++++ SUPPLIED INFORMATION

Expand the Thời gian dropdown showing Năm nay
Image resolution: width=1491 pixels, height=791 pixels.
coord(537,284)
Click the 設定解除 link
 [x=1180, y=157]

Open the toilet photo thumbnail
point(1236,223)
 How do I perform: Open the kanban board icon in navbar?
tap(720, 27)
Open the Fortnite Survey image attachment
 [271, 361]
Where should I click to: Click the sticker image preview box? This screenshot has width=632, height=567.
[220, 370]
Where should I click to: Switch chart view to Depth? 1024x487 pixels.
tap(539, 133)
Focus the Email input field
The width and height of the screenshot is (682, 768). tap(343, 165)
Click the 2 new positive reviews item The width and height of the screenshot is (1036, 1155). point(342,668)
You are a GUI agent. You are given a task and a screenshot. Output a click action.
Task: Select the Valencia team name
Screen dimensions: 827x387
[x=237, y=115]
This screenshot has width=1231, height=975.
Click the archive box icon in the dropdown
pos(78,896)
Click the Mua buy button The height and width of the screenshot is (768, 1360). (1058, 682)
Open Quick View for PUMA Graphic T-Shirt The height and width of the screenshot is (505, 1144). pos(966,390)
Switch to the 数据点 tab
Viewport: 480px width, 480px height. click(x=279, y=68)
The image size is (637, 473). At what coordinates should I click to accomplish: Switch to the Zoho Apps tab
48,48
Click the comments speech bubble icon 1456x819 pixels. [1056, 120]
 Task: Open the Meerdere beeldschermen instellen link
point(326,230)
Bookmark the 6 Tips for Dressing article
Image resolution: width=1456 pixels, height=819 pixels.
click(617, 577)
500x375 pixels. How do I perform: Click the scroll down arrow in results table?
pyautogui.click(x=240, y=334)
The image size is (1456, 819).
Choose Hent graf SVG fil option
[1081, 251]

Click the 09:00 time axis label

++++++++

◆ EXERCISE DIRECTIONS: Rewrite the data above as a JSON list of strings, with one string per line and blank lines omitted.

◆ THE SOLUTION:
[
  "Expand the Thời gian dropdown showing Năm nay",
  "Image resolution: width=1491 pixels, height=791 pixels.",
  "coord(537,284)",
  "Click the 設定解除 link",
  " [x=1180, y=157]",
  "Open the toilet photo thumbnail",
  "point(1236,223)",
  " How do I perform: Open the kanban board icon in navbar?",
  "tap(720, 27)",
  "Open the Fortnite Survey image attachment",
  " [271, 361]",
  "Where should I click to: Click the sticker image preview box? This screenshot has width=632, height=567.",
  "[220, 370]",
  "Where should I click to: Switch chart view to Depth? 1024x487 pixels.",
  "tap(539, 133)",
  "Focus the Email input field",
  "The width and height of the screenshot is (682, 768). tap(343, 165)",
  "Click the 2 new positive reviews item The width and height of the screenshot is (1036, 1155). point(342,668)",
  "You are a GUI agent. You are given a task and a screenshot. Output a click action.",
  "Task: Select the Valencia team name",
  "Screen dimensions: 827x387",
  "[x=237, y=115]",
  "This screenshot has width=1231, height=975.",
  "Click the archive box icon in the dropdown",
  "pos(78,896)",
  "Click the Mua buy button The height and width of the screenshot is (768, 1360). (1058, 682)",
  "Open Quick View for PUMA Graphic T-Shirt The height and width of the screenshot is (505, 1144). pos(966,390)",
  "Switch to the 数据点 tab",
  "Viewport: 480px width, 480px height. click(x=279, y=68)",
  "The image size is (637, 473). At what coordinates should I click to accomplish: Switch to the Zoho Apps tab",
  "48,48",
  "Click the comments speech bubble icon 1456x819 pixels. [1056, 120]",
  " Task: Open the Meerdere beeldschermen instellen link",
  "point(326,230)",
  "Bookmark the 6 Tips for Dressing article",
  "Image resolution: width=1456 pixels, height=819 pixels.",
  "click(617, 577)",
  "500x375 pixels. How do I perform: Click the scroll down arrow in results table?",
  "pyautogui.click(x=240, y=334)",
  "The image size is (1456, 819).",
  "Choose Hent graf SVG fil option",
  "[1081, 251]",
  "Click the 09:00 time axis label"
]